New dating on the stone buildings of Nan Madol suggests the ancient coral reef capital in the Pacific Ocean was the earliest among the islands to be ruled by a single chief.
The discovery makes Nan Madol a key locale for studying how ancient human societies evolved from simple societies to more complex societies, said archaeologist Mark D. McCoy, Southern Methodist University, Dallas. McCoy led the discovery team.
McCoy deployed uranium series dating to determine that when the tomb was built it was one-of-a-kind, making it the first monumental scaled burial site on the remote islands of the Pacific.

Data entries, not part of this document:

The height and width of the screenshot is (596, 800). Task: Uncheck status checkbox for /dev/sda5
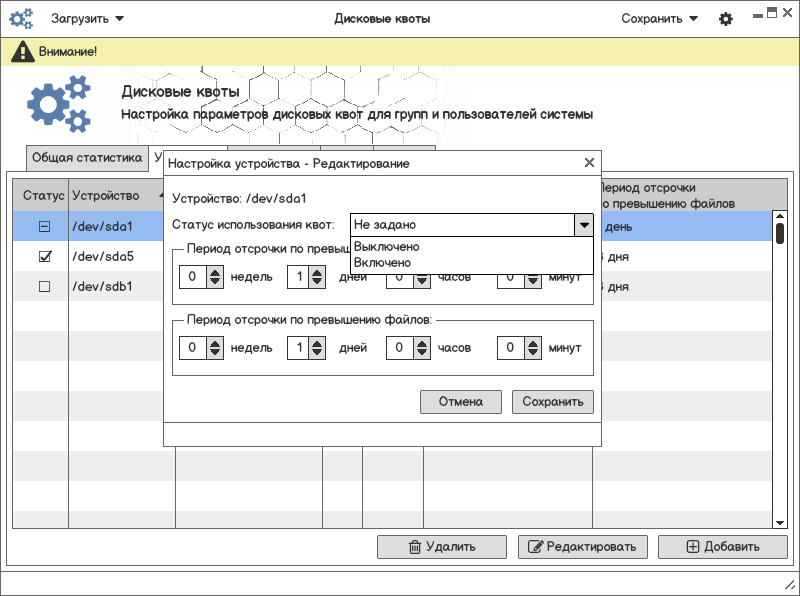tap(44, 257)
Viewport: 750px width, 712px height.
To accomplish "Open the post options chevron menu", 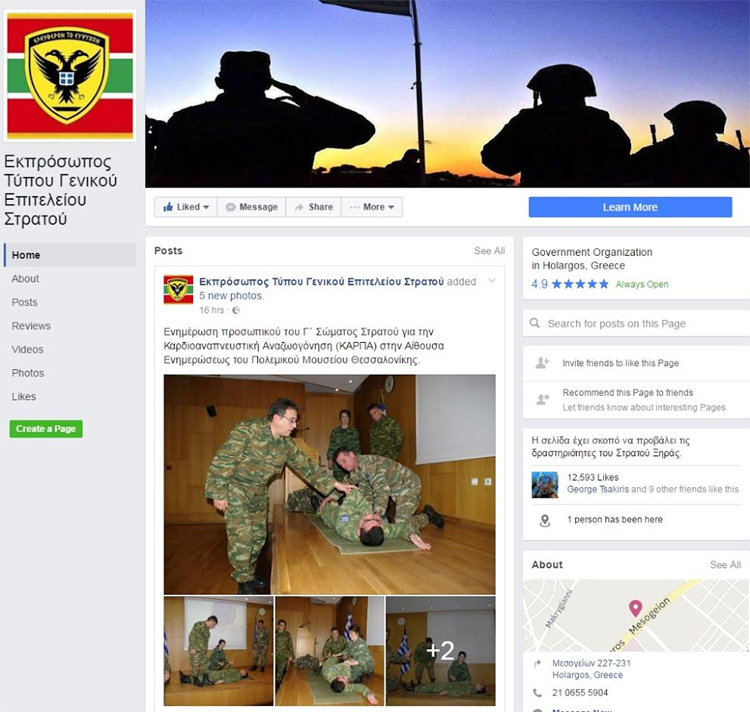I will click(492, 281).
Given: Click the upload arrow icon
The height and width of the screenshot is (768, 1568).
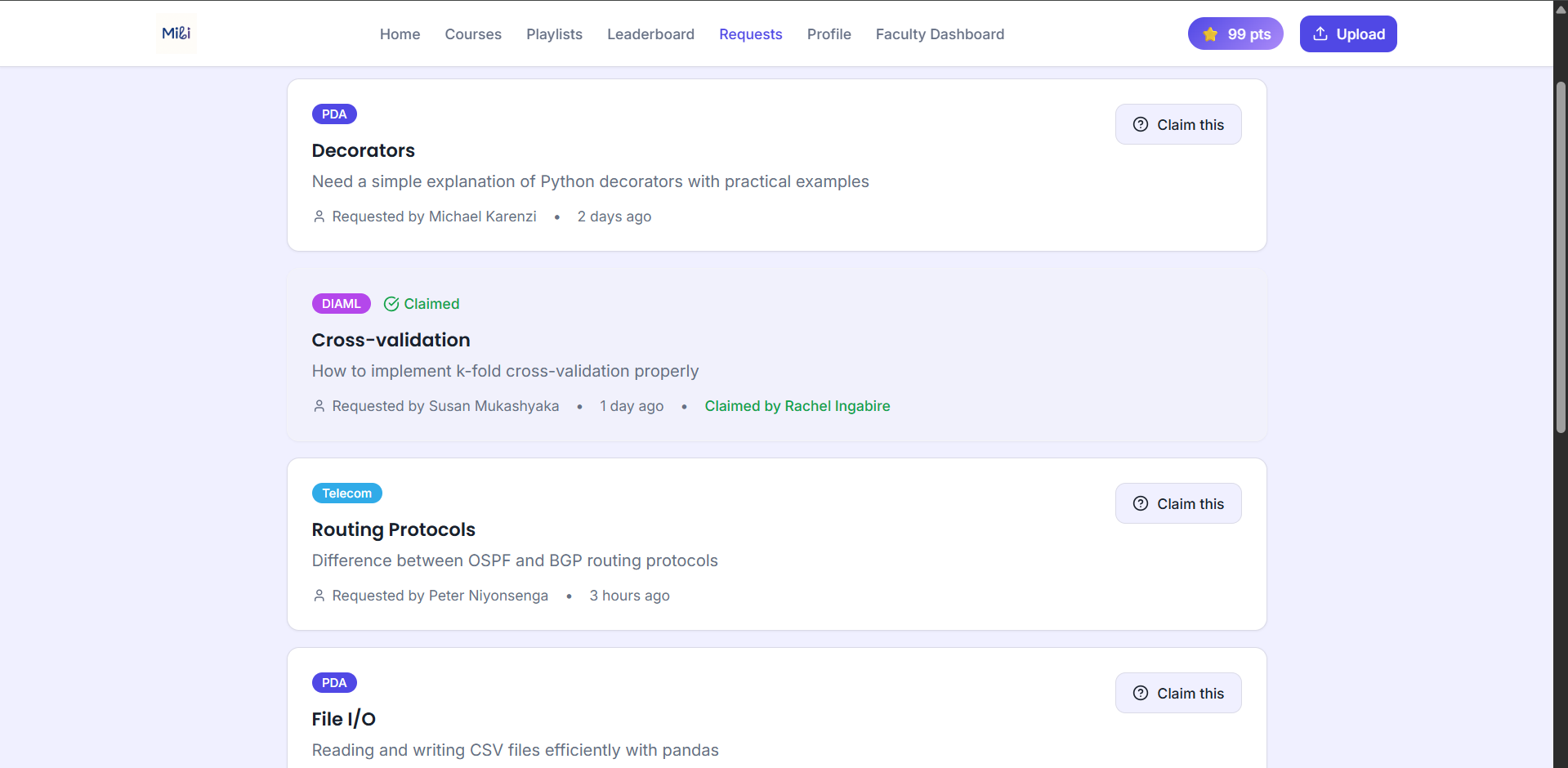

The discovery enables archaeologists to study more precisely how societies transform to more and more complex and hierarchical systems, said McCoy, an expert in landscape archaeology and monumental architecture and ideology in the Pacific Islands.
"Pacific Islanders Invented New Kind of Society." So, abundant fish and fruit, sparkling beaches, crystalline water, mild weather, and half-naked Polynesian women weren't enough?
(Score: 2) by AthanasiusKircher on Thursday October 20 2016, @01:15PM
It was "new" for them. I agree the headline is misleading. It's about studying social evolution in a different part of the world and locating where transitions happened there (and perhaps how that evolution is the same or differs from other parts of the world), not claiming that it was "new" for the entire world.